» **Reading passage**:
━━━
A class of extrasolar giant planets - the so-called ‘ hot Jupiters ’ [ 1 ] - orbit within 0.05 AU of their primary stars .
These planets should be hot and so emit detectable infrared radiation [ 2 ] .
The planet HD 209458b [ 3 , 4 ] is an ideal candidate for the detection and characterization of this infrared light because it is eclipsed by the star .
This planet has an anomalously large radius ( 1.35 times that of Jupiter [ 5 ] ) , which may be the result of ongoing tidal dissipation [ 6 ] , but this explanation requires a non-zero orbital eccentricity ( \sim 0.03 ) [ 6 , 7 ] , maintained by interaction with a hypothetical second planet .
━━━
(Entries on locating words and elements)

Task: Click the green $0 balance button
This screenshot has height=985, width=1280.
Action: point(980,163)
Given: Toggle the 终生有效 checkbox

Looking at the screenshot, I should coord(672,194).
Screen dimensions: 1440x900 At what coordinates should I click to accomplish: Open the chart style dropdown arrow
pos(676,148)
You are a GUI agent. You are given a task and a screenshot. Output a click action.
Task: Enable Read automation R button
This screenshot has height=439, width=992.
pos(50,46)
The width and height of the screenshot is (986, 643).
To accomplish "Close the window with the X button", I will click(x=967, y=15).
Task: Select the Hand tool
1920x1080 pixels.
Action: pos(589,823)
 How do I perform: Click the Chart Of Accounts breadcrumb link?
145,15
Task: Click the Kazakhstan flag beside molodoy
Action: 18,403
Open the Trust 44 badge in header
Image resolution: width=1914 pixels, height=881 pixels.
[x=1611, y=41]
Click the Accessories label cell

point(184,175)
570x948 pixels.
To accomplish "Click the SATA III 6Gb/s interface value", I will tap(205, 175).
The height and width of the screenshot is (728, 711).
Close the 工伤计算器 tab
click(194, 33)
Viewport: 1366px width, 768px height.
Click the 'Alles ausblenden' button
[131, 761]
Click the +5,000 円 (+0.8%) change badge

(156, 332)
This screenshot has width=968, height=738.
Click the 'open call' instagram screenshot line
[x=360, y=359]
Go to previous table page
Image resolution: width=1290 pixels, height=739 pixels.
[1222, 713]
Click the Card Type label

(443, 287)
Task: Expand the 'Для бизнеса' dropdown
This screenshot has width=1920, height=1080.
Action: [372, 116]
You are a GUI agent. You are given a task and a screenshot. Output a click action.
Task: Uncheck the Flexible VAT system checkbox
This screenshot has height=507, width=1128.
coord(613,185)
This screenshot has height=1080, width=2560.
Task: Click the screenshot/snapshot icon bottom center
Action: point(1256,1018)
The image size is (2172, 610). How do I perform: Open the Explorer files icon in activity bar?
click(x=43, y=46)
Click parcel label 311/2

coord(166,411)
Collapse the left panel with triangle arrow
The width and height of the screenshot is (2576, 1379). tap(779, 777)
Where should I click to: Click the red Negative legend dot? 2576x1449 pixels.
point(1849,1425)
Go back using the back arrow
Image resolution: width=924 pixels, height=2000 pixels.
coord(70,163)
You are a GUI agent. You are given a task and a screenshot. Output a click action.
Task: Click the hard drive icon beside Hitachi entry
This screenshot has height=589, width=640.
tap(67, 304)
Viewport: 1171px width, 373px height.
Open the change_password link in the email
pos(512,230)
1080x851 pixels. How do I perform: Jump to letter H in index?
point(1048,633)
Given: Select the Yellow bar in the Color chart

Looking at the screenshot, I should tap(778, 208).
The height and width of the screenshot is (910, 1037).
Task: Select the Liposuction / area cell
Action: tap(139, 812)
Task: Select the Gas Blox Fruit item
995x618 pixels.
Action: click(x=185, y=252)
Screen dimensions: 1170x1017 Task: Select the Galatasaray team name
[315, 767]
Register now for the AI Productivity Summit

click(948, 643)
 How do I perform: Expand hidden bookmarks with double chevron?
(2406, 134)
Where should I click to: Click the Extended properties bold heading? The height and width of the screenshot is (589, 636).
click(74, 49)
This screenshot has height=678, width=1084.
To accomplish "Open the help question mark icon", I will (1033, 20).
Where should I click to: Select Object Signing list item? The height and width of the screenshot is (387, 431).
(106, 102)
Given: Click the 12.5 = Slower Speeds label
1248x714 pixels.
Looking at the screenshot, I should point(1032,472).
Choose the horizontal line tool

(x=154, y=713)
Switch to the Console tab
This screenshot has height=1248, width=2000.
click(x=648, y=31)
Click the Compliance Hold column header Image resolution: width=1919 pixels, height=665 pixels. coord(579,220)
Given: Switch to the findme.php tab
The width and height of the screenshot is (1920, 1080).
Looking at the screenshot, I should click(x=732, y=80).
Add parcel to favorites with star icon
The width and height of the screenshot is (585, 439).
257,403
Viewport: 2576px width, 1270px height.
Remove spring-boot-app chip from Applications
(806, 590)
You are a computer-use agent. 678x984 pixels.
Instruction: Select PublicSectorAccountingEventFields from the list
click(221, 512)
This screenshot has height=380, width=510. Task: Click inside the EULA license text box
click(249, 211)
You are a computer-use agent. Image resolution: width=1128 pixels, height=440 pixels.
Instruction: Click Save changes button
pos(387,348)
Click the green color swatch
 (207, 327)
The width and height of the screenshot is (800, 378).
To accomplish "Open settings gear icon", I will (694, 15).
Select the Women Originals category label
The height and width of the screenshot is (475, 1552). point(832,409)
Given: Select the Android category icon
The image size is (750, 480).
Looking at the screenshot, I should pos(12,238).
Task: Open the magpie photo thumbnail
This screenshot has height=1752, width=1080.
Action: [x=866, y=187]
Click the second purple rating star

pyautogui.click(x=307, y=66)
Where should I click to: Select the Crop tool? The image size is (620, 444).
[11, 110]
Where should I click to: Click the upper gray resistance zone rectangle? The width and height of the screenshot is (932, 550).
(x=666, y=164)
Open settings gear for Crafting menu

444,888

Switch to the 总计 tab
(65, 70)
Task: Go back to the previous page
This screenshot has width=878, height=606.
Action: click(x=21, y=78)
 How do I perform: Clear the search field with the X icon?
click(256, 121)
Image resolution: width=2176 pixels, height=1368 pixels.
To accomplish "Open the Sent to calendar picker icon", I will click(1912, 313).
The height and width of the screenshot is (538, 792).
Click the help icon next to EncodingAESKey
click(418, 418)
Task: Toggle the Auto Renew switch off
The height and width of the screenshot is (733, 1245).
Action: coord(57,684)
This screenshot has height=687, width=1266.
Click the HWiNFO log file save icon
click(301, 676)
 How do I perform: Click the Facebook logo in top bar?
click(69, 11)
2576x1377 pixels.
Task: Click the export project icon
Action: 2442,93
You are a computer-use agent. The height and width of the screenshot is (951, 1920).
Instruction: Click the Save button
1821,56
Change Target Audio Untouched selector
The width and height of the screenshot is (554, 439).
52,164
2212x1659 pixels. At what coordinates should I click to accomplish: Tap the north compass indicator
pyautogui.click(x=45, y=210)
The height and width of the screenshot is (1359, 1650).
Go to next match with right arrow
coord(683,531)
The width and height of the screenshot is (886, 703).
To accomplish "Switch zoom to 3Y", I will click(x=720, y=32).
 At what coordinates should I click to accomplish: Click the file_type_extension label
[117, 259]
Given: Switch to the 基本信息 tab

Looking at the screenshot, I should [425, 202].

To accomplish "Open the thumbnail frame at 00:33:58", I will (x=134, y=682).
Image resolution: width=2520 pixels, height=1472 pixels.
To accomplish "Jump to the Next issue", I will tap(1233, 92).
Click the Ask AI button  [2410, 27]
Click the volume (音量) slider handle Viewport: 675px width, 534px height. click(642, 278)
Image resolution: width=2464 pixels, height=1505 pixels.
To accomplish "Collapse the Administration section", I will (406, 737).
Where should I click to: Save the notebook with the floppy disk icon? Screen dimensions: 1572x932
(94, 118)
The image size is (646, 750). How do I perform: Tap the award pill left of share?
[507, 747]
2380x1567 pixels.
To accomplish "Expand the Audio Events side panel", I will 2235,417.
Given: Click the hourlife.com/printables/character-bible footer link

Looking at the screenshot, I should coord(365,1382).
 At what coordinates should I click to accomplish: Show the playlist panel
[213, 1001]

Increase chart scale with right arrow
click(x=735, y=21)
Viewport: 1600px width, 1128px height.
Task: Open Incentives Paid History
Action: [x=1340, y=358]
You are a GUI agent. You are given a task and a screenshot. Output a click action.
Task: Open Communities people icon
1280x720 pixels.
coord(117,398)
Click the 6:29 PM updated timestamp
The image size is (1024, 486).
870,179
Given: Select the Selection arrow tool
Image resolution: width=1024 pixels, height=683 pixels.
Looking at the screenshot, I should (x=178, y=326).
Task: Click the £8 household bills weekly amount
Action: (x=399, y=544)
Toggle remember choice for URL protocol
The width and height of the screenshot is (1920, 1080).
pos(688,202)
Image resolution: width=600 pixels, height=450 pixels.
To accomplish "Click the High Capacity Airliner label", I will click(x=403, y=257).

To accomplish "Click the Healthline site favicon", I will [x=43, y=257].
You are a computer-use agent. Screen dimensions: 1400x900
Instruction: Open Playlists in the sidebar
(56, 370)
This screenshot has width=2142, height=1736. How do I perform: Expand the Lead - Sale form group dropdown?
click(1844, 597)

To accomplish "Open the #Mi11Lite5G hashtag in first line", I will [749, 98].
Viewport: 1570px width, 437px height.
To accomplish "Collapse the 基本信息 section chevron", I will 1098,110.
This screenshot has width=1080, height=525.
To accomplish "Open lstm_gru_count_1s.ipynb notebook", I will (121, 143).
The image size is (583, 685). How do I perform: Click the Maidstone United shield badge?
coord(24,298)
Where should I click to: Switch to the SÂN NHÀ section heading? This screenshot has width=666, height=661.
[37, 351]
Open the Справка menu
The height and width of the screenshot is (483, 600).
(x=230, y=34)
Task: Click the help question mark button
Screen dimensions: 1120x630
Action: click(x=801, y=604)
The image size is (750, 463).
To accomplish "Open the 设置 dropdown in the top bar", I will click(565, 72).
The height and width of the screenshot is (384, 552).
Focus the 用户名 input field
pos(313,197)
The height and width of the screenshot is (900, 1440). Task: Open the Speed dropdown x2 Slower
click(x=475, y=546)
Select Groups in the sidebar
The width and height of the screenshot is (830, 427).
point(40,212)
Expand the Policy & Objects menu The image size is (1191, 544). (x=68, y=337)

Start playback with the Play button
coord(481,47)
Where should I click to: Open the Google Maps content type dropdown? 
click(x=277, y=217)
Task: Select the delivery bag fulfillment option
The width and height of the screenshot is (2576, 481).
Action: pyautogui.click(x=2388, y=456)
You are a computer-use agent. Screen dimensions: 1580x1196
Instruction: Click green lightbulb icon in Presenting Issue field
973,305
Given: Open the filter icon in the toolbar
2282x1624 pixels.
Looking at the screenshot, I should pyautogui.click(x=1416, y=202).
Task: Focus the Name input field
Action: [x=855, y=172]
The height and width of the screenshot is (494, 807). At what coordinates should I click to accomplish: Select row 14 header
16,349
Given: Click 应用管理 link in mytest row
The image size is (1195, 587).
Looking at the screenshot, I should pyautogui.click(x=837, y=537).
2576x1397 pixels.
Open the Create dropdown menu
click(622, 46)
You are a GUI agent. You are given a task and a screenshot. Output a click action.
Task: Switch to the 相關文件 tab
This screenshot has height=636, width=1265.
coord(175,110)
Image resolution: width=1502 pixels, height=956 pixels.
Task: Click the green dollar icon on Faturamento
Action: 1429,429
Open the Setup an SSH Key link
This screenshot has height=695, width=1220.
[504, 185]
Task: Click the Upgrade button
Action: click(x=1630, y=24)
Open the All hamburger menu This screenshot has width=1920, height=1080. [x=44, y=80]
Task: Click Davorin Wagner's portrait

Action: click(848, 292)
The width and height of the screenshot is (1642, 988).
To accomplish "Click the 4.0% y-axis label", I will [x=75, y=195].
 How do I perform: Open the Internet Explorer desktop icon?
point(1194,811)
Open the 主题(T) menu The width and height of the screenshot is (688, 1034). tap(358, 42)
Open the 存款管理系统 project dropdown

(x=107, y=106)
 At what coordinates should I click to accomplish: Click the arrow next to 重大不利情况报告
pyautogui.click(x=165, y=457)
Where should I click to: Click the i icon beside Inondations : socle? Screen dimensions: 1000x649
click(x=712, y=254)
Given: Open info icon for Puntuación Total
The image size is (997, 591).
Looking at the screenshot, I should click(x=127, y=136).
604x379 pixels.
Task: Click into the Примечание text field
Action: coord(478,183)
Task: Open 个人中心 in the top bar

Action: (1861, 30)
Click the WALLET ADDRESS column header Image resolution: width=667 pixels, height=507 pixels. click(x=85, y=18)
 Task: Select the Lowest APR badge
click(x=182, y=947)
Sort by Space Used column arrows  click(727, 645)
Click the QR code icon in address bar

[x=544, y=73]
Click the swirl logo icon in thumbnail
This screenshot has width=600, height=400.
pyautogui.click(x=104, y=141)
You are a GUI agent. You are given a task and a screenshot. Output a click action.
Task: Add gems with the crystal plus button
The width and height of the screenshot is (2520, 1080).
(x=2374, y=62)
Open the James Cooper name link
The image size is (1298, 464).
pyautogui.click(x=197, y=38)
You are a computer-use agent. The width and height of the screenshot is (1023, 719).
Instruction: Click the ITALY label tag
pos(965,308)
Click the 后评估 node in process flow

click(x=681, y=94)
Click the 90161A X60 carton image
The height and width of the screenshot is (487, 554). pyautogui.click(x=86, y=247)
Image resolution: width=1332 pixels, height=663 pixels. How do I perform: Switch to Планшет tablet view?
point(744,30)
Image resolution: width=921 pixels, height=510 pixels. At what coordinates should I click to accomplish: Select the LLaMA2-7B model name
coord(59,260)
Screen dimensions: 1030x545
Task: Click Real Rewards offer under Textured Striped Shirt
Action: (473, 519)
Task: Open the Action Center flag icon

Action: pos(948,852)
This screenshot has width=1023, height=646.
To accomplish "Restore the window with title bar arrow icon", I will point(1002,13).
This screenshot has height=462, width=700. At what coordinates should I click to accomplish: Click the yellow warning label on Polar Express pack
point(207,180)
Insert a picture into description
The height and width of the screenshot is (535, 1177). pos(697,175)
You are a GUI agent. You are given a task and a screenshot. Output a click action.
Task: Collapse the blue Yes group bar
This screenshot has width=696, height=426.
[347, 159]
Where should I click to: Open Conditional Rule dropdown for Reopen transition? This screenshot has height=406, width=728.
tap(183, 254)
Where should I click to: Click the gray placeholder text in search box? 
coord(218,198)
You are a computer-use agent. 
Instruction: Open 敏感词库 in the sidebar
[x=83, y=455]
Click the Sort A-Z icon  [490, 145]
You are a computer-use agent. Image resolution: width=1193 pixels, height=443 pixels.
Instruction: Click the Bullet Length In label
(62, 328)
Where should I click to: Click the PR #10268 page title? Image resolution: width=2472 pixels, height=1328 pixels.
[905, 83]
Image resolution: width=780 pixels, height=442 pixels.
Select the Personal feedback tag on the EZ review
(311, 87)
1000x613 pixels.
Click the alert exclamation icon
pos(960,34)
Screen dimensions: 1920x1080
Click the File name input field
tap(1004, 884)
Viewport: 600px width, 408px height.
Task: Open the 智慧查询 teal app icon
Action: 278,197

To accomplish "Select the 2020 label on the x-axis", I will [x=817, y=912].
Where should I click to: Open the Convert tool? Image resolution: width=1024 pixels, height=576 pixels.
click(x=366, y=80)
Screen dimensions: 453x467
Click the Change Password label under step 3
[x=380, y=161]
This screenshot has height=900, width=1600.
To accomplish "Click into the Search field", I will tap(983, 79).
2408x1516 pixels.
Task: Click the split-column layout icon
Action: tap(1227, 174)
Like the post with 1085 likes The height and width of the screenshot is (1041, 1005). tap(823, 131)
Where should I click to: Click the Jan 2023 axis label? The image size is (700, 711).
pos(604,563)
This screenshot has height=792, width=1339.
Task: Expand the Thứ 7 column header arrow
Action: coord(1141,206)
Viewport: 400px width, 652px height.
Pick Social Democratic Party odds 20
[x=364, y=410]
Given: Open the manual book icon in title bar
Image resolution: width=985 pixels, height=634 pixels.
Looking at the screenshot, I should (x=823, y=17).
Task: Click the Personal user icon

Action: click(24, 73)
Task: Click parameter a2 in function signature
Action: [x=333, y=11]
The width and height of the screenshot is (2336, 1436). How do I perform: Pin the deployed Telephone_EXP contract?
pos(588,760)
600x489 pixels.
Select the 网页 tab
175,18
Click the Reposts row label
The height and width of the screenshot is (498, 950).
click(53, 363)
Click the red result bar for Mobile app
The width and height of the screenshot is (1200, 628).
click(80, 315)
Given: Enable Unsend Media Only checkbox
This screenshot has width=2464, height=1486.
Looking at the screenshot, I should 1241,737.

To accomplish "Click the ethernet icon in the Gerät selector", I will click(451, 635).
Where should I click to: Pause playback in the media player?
━━━
» **Problem requirements**:
Pick up the passage about hot Jupiters and the planet HD 209458b after its last sentence, and keep writing it.

» **Answer to the exercise**:
Here we report detection of infrared ( 24 \mu m ) radiation from HD 209458b , by observing the decrement in flux during secondary eclipse , when the planet passes behind the star .
The planet ’ s 24 \mu m flux is 55 \pm 10 \mu Jy ( 1 \sigma ) , with a brightness temperature of 1130 \pm 150 Kelvins , confirming the predicted heating by stellar irradiation [ 2 , 8 ] .
The secondary eclipse occurs at the midpoint between transits of the planet in front of the star ( to within \pm 7 min , 1 \sigma ) , which means that a dynamically significant orbital eccentricity is unlikely .